INFORMATION PROVIDED —
-- Opening Marker --

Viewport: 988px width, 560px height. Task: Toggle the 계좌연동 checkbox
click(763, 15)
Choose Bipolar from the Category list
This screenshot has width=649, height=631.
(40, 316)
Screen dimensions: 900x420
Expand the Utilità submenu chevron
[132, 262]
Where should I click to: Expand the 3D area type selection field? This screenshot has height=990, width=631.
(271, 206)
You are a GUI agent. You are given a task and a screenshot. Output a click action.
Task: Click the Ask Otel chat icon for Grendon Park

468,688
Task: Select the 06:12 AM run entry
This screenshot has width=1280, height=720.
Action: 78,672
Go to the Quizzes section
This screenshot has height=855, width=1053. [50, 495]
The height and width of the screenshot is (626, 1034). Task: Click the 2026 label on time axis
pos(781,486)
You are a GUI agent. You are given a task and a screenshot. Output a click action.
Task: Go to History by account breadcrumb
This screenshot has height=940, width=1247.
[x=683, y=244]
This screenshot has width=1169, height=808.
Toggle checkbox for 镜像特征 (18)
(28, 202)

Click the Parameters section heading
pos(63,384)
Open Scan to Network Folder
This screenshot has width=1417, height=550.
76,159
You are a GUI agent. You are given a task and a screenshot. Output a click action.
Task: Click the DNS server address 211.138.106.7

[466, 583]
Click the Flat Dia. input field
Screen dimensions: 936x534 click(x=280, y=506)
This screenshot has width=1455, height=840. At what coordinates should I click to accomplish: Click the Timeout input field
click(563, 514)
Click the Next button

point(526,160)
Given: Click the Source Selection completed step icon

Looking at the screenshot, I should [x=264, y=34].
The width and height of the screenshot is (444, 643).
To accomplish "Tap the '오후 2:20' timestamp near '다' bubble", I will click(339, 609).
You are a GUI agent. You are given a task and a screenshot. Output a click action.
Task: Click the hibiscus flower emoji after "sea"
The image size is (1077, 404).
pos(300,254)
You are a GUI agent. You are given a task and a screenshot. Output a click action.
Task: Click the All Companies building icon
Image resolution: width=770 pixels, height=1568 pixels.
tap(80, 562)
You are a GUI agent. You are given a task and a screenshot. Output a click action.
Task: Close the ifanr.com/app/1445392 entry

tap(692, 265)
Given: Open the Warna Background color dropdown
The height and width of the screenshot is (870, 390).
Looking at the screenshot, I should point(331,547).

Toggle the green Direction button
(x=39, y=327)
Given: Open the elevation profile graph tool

-- Closing Marker --

The task here is to output the line with "Image resolution: width=770" and all lines after it to the end of the records above, exactly and only those.

Image resolution: width=770 pixels, height=1568 pixels.
tap(80, 562)
You are a GUI agent. You are given a task and a screenshot. Output a click action.
Task: Close the ifanr.com/app/1445392 entry

tap(692, 265)
Given: Open the Warna Background color dropdown
The height and width of the screenshot is (870, 390).
Looking at the screenshot, I should point(331,547).

Toggle the green Direction button
(x=39, y=327)
Given: Open the elevation profile graph tool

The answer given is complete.